TASK INSTRUCTIONS »
The data beneath this task has to be reprinted character for character.
---------- DATA
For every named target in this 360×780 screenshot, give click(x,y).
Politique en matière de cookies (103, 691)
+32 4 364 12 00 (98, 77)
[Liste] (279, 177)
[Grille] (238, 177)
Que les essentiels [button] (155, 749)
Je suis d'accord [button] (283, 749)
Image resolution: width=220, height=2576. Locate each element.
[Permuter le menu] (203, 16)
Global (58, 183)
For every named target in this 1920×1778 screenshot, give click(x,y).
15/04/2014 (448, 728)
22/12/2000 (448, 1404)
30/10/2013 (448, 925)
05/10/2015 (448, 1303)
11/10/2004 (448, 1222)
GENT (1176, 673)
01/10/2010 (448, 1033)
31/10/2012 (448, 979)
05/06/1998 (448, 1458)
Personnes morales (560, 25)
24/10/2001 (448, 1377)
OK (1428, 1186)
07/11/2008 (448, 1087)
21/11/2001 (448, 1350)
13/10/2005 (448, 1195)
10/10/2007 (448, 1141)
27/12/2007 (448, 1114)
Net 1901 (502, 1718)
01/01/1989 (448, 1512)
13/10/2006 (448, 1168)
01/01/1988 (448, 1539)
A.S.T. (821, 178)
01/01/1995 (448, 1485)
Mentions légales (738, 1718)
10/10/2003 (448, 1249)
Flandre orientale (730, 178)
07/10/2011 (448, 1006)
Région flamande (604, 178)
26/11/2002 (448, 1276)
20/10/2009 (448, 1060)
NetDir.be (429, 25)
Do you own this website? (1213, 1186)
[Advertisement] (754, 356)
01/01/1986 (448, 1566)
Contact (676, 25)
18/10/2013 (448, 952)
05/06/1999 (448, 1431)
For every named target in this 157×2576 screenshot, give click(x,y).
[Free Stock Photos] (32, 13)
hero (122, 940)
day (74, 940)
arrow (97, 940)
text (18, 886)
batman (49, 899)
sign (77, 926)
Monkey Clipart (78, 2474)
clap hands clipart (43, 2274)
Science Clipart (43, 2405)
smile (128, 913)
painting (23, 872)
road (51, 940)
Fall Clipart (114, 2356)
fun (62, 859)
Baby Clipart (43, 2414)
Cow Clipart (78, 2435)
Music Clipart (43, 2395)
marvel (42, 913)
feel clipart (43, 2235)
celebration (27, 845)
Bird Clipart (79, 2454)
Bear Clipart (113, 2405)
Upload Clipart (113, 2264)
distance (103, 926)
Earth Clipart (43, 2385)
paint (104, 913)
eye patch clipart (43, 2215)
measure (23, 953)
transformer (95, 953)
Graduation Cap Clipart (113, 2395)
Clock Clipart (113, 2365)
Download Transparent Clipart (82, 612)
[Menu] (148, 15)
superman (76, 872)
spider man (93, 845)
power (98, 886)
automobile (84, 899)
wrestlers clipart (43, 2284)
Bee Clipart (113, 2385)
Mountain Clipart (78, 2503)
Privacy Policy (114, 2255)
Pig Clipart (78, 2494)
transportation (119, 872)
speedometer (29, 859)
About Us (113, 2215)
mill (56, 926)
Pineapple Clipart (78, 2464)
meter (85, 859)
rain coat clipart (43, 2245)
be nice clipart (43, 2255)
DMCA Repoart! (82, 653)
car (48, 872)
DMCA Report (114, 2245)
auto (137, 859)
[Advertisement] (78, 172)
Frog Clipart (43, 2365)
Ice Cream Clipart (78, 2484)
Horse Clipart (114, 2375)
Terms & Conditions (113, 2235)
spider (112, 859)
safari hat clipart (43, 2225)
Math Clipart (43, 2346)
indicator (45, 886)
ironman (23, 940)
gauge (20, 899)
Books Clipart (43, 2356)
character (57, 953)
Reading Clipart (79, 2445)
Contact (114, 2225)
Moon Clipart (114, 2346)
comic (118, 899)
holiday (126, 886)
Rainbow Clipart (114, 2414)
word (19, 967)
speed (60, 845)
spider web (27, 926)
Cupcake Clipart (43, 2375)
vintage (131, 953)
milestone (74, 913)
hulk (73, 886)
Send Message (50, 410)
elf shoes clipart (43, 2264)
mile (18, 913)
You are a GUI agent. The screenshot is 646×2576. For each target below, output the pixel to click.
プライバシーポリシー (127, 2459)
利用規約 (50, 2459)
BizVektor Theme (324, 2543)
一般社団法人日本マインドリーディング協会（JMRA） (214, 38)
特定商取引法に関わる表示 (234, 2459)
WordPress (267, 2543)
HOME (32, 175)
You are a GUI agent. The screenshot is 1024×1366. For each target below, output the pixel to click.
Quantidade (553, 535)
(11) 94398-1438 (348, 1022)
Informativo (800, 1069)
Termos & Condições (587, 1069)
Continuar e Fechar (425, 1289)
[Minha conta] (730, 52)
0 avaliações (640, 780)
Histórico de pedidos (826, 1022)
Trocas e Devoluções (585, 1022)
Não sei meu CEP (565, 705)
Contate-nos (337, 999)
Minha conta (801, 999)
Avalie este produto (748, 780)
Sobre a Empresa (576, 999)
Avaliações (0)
--------------------
YOUR RESPONSE »
For every named target in this 360×780 screenshot, give click(x,y).
Politique en matière de cookies (103, 691)
+32 4 364 12 00 (98, 77)
[Liste] (279, 177)
[Grille] (238, 177)
Que les essentiels [button] (155, 749)
Je suis d'accord [button] (283, 749)
Image resolution: width=220, height=2576. Locate each element.
[Permuter le menu] (203, 16)
Global (58, 183)
For every named target in this 1920×1778 screenshot, give click(x,y).
15/04/2014 (448, 728)
22/12/2000 (448, 1404)
30/10/2013 (448, 925)
05/10/2015 (448, 1303)
11/10/2004 (448, 1222)
GENT (1176, 673)
01/10/2010 (448, 1033)
31/10/2012 (448, 979)
05/06/1998 (448, 1458)
Personnes morales (560, 25)
24/10/2001 (448, 1377)
OK (1428, 1186)
07/11/2008 (448, 1087)
21/11/2001 (448, 1350)
13/10/2005 (448, 1195)
10/10/2007 (448, 1141)
27/12/2007 (448, 1114)
Net 1901 (502, 1718)
01/01/1989 (448, 1512)
13/10/2006 (448, 1168)
01/01/1988 (448, 1539)
A.S.T. (821, 178)
01/01/1995 (448, 1485)
Mentions légales (738, 1718)
10/10/2003 (448, 1249)
Flandre orientale (730, 178)
07/10/2011 (448, 1006)
Région flamande (604, 178)
26/11/2002 (448, 1276)
20/10/2009 (448, 1060)
NetDir.be (429, 25)
Do you own this website? (1213, 1186)
[Advertisement] (754, 356)
01/01/1986 (448, 1566)
Contact (676, 25)
18/10/2013 (448, 952)
05/06/1999 (448, 1431)
For every named target in this 157×2576 screenshot, give click(x,y).
[Free Stock Photos] (32, 13)
hero (122, 940)
day (74, 940)
arrow (97, 940)
text (18, 886)
batman (49, 899)
sign (77, 926)
Monkey Clipart (78, 2474)
clap hands clipart (43, 2274)
Science Clipart (43, 2405)
smile (128, 913)
painting (23, 872)
road (51, 940)
Fall Clipart (114, 2356)
fun (62, 859)
Baby Clipart (43, 2414)
Cow Clipart (78, 2435)
Music Clipart (43, 2395)
marvel (42, 913)
feel clipart (43, 2235)
celebration (27, 845)
Bird Clipart (79, 2454)
Bear Clipart (113, 2405)
Upload Clipart (113, 2264)
distance (103, 926)
Earth Clipart (43, 2385)
paint (104, 913)
eye patch clipart (43, 2215)
measure (23, 953)
transformer (95, 953)
Graduation Cap Clipart (113, 2395)
Clock Clipart (113, 2365)
Download Transparent Clipart (82, 612)
[Menu] (148, 15)
superman (76, 872)
spider man (93, 845)
power (98, 886)
automobile (84, 899)
wrestlers clipart (43, 2284)
Bee Clipart (113, 2385)
Mountain Clipart (78, 2503)
Privacy Policy (114, 2255)
Pig Clipart (78, 2494)
transportation (119, 872)
speedometer (29, 859)
About Us (113, 2215)
mill (56, 926)
Pineapple Clipart (78, 2464)
meter (85, 859)
rain coat clipart (43, 2245)
be nice clipart (43, 2255)
DMCA Repoart! (82, 653)
car (48, 872)
DMCA Report (114, 2245)
auto (137, 859)
[Advertisement] (78, 172)
Frog Clipart (43, 2365)
Ice Cream Clipart (78, 2484)
Horse Clipart (114, 2375)
Terms & Conditions (113, 2235)
spider (112, 859)
safari hat clipart (43, 2225)
Math Clipart (43, 2346)
indicator (45, 886)
ironman (23, 940)
gauge (20, 899)
Books Clipart (43, 2356)
character (57, 953)
Reading Clipart (79, 2445)
Contact (114, 2225)
Moon Clipart (114, 2346)
comic (118, 899)
holiday (126, 886)
Rainbow Clipart (114, 2414)
word (19, 967)
speed (60, 845)
spider web (27, 926)
Cupcake Clipart (43, 2375)
vintage (131, 953)
milestone (74, 913)
hulk (73, 886)
Send Message (50, 410)
elf shoes clipart (43, 2264)
mile (18, 913)
You are a GUI agent. The screenshot is 646×2576. For each target below, output the pixel to click.
プライバシーポリシー (127, 2459)
利用規約 (50, 2459)
BizVektor Theme (324, 2543)
一般社団法人日本マインドリーディング協会（JMRA） (214, 38)
特定商取引法に関わる表示 (234, 2459)
WordPress (267, 2543)
HOME (32, 175)
You are a GUI agent. The screenshot is 1024×1366. For each target below, output the pixel to click.
Quantidade (553, 535)
(11) 94398-1438 (348, 1022)
Informativo (800, 1069)
Termos & Condições (587, 1069)
Continuar e Fechar (425, 1289)
[Minha conta] (730, 52)
0 avaliações (640, 780)
Histórico de pedidos (826, 1022)
Trocas e Devoluções (585, 1022)
Não sei meu CEP (565, 705)
Contate-nos (337, 999)
Minha conta (801, 999)
Avalie este produto (748, 780)
Sobre a Empresa (576, 999)
Avaliações (0)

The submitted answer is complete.